Eine falsche Kennzeichenerkennung entsteht meist durch optische Ähnlichkeiten der Zeichen. Die Buchstaben “O” und die Zahl “0”, “I” und “1” oder “B” und “8” besitzen fast identische Pixelstrukturen. Wenn Schmutz, Regentropfen auf der Linse oder eine zu geringe Bildauflösung die Kanten verschwimmen lassen, kann der OCR-Algorithmus die feinen Unterschiede nicht mehr erkennen und trifft eine falsche Zuordnung.

Was passiert, wenn mein Kennzeichen durch Schnee verdeckt ist?

Wenn ein Nummernschild durch eine dicke Schneeschicht oder dichten Schlamm vollständig verdeckt ist, stößt auch die beste Kamera an ihre physikalischen Grenzen. In solchen Fällen kann das Kennzeichen nicht erfasst werden. Seriöse Betreiber und intelligente Systeme vergleichen dann oft Fragmente oder nutzen Kulanzregelungen, um ungerechtfertigte Zahlungsaufforderungen zu vermeiden. Fahrer sind jedoch gesetzlich verpflichtet, ihr Kennzeichen vor Fahrtantritt lesbar zu machen.

Wie lässt sich die ANPR Genauigkeit verbessern?

Die ANPR Genauigkeit verbessern Sie am effektivsten durch ein Upgrade der Hardware auf Dual-Lens-Kameras mit Infrarottechnologie und den Einsatz KI-basierter Software. Algorithmen aus dem Bereich Deep Learning erkennen Muster deutlich besser als klassische OCR-Programme. Zudem helfen eine frontale Kamerapositionierung, regelmäßige Linsenreinigung und die Verkehrsberuhigung an der Einfahrt, die Bildqualität massiv zu steigern.

Sind Zahlungsaufforderungen wegen ANPR Fehlern rechtlich bindend?

Nein. Wenn Sie eine Zahlungsaufforderung erhalten, die nachweislich auf einem ANPR Fehler beruht, müssen Sie diese nicht bezahlen. Sie können der ungerechtfertigten Forderung widersprechen, indem Sie beispielsweise nachweisen, dass Ihr Fahrzeug zur fraglichen Zeit an einem anderen Ort war oder das System offensichtlich Buchstaben verwechselt hat. Der Betreiber steht hier in der Beweispflicht.
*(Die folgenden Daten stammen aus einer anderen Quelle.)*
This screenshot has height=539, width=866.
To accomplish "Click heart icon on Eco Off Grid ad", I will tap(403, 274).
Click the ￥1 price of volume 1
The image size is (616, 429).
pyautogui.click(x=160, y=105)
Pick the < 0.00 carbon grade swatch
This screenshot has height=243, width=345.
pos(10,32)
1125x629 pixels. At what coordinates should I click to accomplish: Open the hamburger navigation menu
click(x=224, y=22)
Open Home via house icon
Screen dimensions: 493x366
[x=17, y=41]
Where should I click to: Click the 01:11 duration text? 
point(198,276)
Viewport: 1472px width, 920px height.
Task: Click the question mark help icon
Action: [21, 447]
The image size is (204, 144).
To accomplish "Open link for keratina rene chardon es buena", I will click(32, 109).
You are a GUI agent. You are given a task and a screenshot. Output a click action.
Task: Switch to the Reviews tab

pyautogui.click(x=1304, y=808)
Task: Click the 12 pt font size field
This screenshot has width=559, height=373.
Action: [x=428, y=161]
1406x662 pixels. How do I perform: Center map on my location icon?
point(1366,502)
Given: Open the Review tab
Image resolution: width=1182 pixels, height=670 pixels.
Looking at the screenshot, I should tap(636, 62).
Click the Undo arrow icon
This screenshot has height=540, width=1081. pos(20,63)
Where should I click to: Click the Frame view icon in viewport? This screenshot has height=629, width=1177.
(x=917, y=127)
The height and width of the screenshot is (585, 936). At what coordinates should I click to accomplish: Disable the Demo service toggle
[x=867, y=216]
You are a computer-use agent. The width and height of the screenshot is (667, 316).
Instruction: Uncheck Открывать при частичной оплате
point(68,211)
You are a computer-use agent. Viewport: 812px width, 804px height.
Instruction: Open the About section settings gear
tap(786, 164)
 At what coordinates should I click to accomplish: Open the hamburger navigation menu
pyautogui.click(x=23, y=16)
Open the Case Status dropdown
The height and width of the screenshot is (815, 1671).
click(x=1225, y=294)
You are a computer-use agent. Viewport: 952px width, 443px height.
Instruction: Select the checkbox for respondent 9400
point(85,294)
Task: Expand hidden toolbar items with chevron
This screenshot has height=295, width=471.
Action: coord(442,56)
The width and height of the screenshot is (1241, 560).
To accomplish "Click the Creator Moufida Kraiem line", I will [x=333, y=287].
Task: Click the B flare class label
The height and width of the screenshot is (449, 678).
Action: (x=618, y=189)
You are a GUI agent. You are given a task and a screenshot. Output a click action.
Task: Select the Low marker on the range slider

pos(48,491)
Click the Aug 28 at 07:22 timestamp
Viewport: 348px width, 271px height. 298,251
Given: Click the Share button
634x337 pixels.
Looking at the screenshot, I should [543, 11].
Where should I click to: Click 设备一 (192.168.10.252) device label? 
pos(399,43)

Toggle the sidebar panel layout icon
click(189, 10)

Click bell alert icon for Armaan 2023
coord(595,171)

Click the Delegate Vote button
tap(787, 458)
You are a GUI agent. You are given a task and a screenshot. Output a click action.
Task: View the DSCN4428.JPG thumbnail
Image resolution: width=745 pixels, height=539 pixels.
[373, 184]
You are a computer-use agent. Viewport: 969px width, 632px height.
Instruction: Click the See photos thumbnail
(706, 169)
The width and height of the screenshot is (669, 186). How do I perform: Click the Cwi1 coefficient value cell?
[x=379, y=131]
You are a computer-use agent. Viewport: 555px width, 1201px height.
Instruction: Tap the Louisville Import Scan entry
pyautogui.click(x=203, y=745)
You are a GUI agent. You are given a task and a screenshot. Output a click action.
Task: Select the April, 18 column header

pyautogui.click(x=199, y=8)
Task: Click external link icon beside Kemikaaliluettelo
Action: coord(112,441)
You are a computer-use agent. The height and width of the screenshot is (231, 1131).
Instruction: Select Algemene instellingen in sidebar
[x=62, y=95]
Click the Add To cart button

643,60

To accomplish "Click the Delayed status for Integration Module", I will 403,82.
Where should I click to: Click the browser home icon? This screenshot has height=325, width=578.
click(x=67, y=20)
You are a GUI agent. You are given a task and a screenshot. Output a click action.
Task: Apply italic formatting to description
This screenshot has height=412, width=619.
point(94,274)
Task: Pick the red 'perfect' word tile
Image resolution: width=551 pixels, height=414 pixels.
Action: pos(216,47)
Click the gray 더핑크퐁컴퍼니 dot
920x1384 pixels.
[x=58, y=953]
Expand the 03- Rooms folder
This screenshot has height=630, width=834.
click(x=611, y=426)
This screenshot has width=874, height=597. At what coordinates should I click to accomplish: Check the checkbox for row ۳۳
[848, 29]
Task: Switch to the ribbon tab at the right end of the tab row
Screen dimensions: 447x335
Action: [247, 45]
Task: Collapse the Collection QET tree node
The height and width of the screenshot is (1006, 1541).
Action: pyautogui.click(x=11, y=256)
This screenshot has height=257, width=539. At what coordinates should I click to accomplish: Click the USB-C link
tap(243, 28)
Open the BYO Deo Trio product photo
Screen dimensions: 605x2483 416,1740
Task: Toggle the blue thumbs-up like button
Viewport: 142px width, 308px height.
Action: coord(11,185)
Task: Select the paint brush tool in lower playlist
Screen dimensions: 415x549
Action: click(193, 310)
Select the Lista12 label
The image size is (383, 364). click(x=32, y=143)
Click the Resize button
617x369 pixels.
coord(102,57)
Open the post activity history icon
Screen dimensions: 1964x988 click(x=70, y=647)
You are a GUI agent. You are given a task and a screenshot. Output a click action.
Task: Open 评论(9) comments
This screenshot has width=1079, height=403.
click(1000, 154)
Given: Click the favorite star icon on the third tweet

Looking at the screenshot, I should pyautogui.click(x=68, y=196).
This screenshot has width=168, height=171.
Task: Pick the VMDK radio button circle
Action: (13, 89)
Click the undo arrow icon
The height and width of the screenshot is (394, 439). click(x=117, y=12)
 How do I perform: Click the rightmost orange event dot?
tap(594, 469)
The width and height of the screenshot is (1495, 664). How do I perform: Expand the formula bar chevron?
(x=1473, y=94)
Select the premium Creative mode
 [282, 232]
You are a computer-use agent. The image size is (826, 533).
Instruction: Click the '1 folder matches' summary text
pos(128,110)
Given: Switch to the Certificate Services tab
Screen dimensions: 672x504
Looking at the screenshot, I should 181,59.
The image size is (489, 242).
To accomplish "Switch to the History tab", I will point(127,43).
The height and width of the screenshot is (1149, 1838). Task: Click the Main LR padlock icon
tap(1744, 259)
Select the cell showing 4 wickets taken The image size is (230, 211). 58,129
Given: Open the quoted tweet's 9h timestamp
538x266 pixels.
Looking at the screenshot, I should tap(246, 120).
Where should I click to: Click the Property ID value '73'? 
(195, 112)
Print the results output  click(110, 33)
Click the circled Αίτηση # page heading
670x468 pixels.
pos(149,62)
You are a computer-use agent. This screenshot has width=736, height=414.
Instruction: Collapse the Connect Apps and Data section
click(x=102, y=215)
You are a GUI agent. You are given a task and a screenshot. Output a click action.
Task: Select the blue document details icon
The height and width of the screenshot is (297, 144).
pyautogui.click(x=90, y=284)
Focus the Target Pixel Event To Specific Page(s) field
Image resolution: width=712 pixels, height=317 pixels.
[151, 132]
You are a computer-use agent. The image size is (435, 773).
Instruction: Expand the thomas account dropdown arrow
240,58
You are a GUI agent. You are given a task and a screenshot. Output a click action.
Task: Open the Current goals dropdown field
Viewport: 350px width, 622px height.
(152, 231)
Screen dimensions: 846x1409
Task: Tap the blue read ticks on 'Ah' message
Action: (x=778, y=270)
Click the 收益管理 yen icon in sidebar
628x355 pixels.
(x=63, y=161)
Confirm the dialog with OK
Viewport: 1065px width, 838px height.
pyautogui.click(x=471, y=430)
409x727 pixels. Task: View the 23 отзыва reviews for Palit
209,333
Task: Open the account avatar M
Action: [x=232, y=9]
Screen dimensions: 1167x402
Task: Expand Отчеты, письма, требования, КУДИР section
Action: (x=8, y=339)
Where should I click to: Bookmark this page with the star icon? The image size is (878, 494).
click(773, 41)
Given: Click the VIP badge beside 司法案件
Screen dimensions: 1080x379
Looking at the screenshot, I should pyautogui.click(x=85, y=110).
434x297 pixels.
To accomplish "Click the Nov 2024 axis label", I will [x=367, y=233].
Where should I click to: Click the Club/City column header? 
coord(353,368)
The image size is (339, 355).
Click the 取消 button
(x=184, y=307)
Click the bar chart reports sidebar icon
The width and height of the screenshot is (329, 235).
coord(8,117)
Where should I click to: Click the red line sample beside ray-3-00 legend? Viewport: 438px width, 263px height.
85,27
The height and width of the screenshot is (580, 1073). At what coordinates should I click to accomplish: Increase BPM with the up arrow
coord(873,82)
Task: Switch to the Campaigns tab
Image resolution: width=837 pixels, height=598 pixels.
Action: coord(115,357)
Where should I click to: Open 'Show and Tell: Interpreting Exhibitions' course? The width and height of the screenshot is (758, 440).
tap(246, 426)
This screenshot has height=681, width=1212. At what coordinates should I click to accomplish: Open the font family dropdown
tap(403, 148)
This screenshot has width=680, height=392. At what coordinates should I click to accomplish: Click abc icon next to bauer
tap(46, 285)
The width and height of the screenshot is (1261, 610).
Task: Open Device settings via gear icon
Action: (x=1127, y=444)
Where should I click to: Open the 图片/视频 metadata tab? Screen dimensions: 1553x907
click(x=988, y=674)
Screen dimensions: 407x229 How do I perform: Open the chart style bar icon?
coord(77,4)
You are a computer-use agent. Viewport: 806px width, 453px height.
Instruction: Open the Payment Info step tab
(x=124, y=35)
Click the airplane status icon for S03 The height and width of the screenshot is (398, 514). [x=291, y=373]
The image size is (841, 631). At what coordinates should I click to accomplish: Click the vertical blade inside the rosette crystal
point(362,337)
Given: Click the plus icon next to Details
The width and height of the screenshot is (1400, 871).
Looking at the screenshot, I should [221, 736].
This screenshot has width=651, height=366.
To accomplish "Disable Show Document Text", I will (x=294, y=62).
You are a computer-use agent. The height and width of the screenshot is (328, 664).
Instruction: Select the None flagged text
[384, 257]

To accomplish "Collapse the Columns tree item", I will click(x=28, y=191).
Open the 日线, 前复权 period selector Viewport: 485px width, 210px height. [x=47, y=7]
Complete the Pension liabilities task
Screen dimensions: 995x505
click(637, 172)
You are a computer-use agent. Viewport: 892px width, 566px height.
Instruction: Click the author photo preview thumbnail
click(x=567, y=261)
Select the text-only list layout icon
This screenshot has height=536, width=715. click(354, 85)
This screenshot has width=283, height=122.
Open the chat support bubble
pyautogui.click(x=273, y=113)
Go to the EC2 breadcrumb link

Wer haftet bei einer falschen Kennzeichenerkennung auf Privatparkplätzen?

Grundsätzlich ist der Betreiber der Parkfläche beziehungsweise der von ihm beauftragte Dienstleister für die korrekte Erfassung und Verarbeitung der Daten verantwortlich. Kommt es zu einer falschen Kennzeichenerkennung, muss das Unternehmen die ungerechtfertigte Forderung umgehend stornieren. Bei systematischen Datenschutzverstößen durch fehlerhafte Datenspeicherung können zudem die zuständigen Datenschutzbehörden eingreifen und Bußgelder verhängen.